Aegon saw an improvement in both its earnings and capital position in the second quarter despite a continued uncertain market environment.

Underlying earnings before tax – the company’s main measure of profits – amounted to EUR 404 million, a turnaround after a loss in the first quarter of EUR 22 million.

Net income, meanwhile, showed a deficit of EUR 161 million, but that included a one-off loss of EUR 385 million linked to Aegon’s sale of its life insurance operations in Taiwan earlier this year. Impairments totaled EUR 393 million, approximately half on the company’s investments in US housing market assets, related to sub-prime mortgages.

The second quarter also saw an improvement in Aegon’s capital position – mainly the result of higher financial markets and efforts to free up capital from the company’s existing businesses.

In the first half of 2009, Aegon released EUR 1.6 billion in capital, exceeding its original target for the full-year of EUR 1.5 billion. Excess capital – over and above what the company needs to maintain a AA rating – stood at EUR 3.5 billion at the end of June, up from EUR 2.7 billion three months earlier. Aegon is also well on track to meet its target for cost savings this year of EUR 150 million.

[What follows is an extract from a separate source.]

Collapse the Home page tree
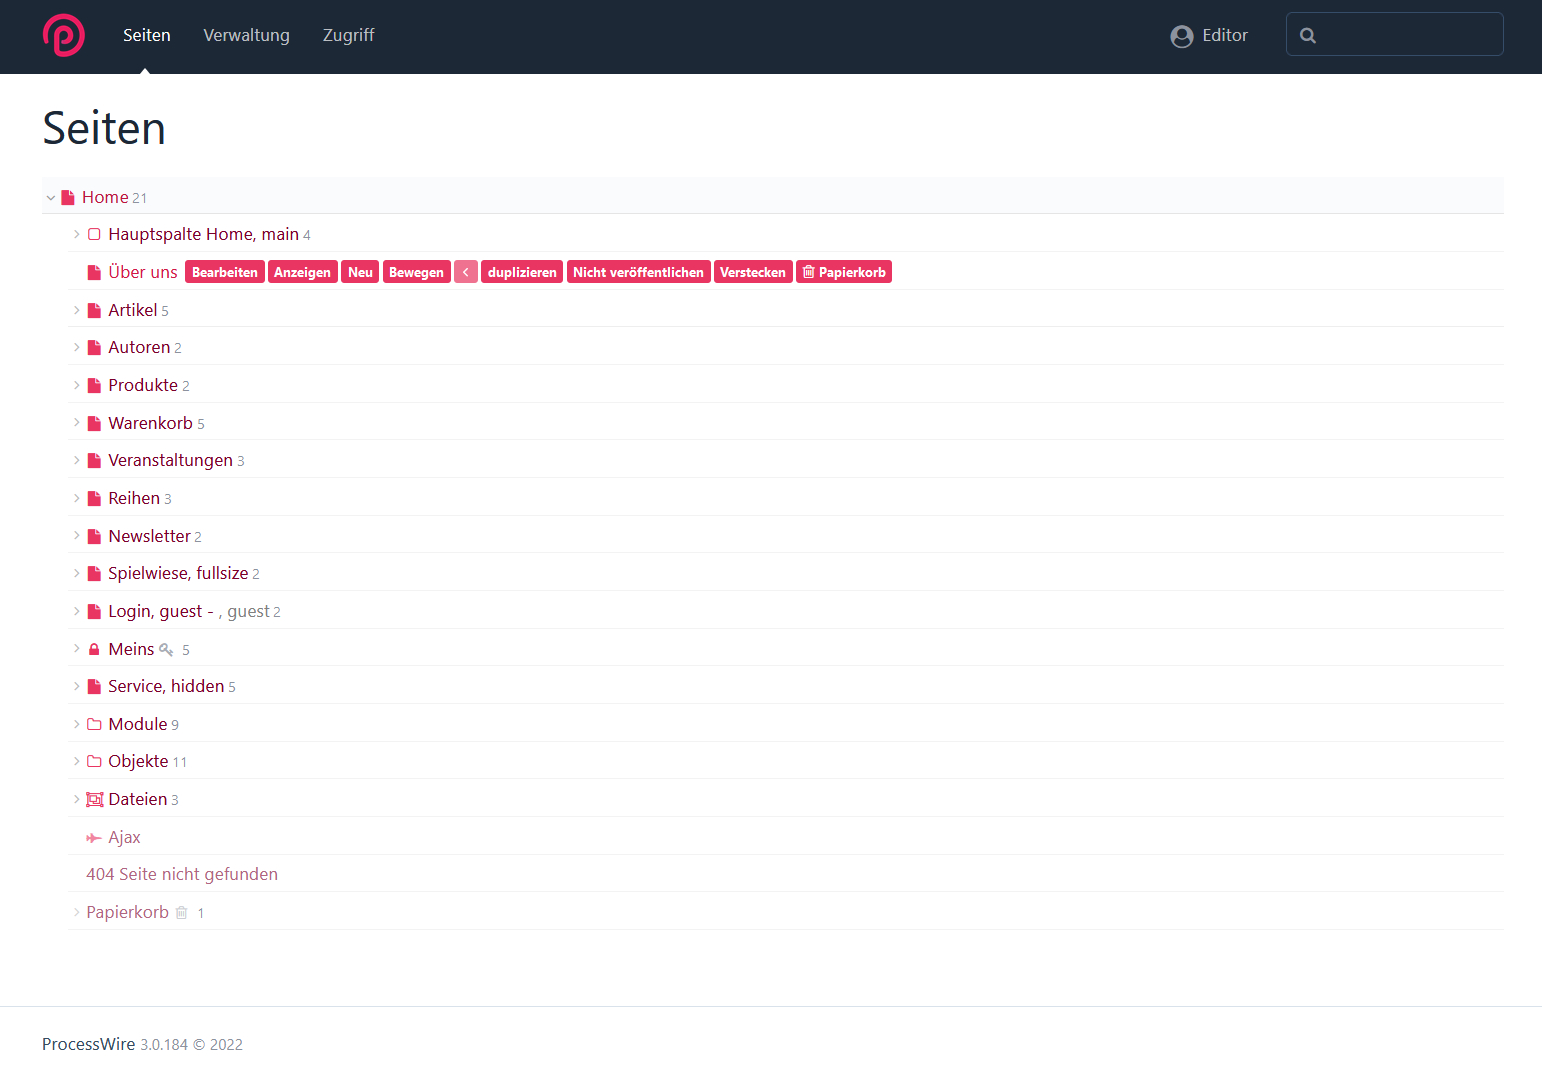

In a statement, CEO Alex Wynaendts said maintaining a strong capital position remained “front and center” in Aegon’s strategy.

He said improvements to Aegon’s capital position in recent months will allow the company to reverse the impact of some measures it had taken previously to reduce financial risk.

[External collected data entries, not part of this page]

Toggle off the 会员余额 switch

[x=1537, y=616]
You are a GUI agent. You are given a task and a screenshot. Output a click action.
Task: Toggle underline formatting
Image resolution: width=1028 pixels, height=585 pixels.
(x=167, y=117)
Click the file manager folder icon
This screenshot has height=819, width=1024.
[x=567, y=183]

He added, however, that Aegon had not declared an interim dividend for holders of common shares this year. Aegon will communicate its decision whether or not to pay a full year dividend when it announces its fourth quarter results, depending on cash flows and the company’s capital position.

Aegon’s turnaround in underlying earnings came despite lower investment income. New life sales were down 13% from the first quarter, excluding Taiwan. A slower pensions market in the Netherlands in the second quarter offset an increase in both sales in Spain and retail life sales in the United States.